Harris struck an incredibly bad deal for Ontario commuters — imposing no limit on how high tolls could be raised — as long as the 407 maintained minimum traffic volumes, allowing it to qualify as a relief route.
These terms were locked into a preposterous 99-year contract, delivering spectacular profits year after year to 407 International — a mostly foreign consortium that in 2019 became 50.1 per cent-owned by a company controlled by the Canada Pension Plan Investment Board.
With explosive population growth in the GTA over the past two decades, the 407 turned into what one bank analyst called a “cash cow” and another described as “a value-generating monster.”
It became almost like a private road where those who could afford the exorbitant tolls enjoyed a largely empty throughway, while Ontario’s common folk remained crammed together on the 401.

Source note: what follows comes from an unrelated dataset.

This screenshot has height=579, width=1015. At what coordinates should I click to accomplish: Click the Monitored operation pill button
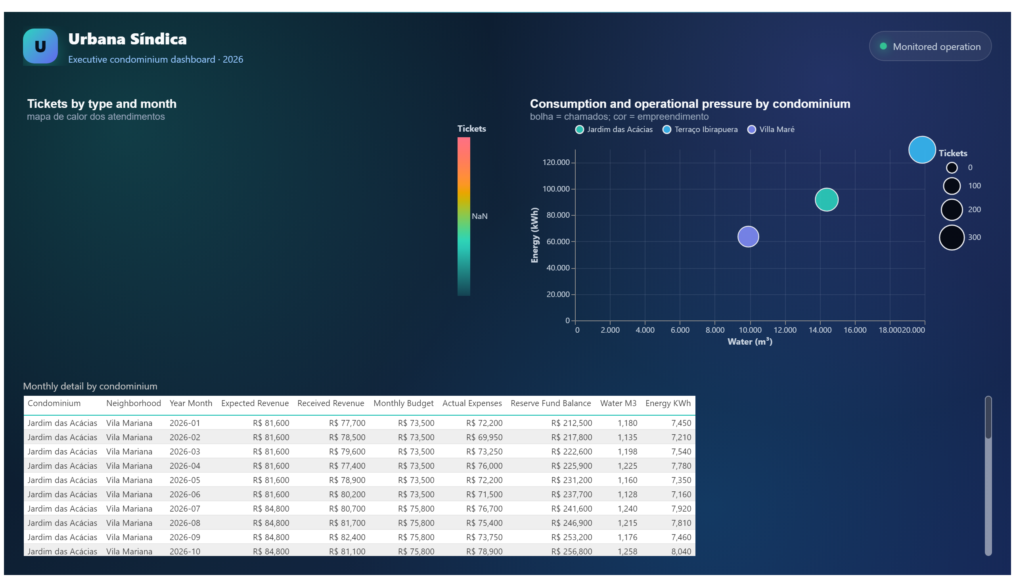[x=930, y=46]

Then, out of the blue, the pandemic created a unique opportunity for the province to get around the terrible deal Mike Harris had signed. With its traffic volume reduced due to the pandemic, 407 International faced stiff penalties — of about $1 billion a year.
The company could have avoided the penalties by simply reducing its tolls, thereby attracting more traffic. Instead, it approached the Ford government for relief from the penalties, on the grounds the pandemic was beyond its control.
Now, here was a fabulous opportunity for Ford to play hardball. For years, 407 International had relentlessly gouged commuters with its excessive tolls — among the world’s highest. With the company now $1 billion dollars in hock to the Ontario government, surely this was an opening for Ford to win something back for beleaguered commuters from this “value-generating monster.”
There were months of secret negotiations. In the end, the Ford government walked away, leaving that $1 billion on the table, as investigative reporter Paul Webster revealed in the Star last November.
Even more astounding, Webster noted, the Ford team apparently failed to use its billion-dollar leverage to press the 407 International to lower its tolls — which could have finally turned the highway into a true relief line.
Transportation Minister Caroline Mulroney meekly defended her government’s failure to press for lower tolls: “The 407 is a private company and they make their decisions.”
Despite fierce opposition from the other three provincial parties, Ford’s Conservatives insist the only way to solve 401 gridlock is by ramming a new highway through some of the province’s finest remaining farm and conservation land, at a cost of $10 billion, in a project that will take years to complete.
So relax and get used to many more years of being stuck on the 401, while the 407 remains a pleasing speedway for the privileged — but out of bounds for ordinary suburban commuters who, paradoxically, seem poised to re-elect Doug Ford.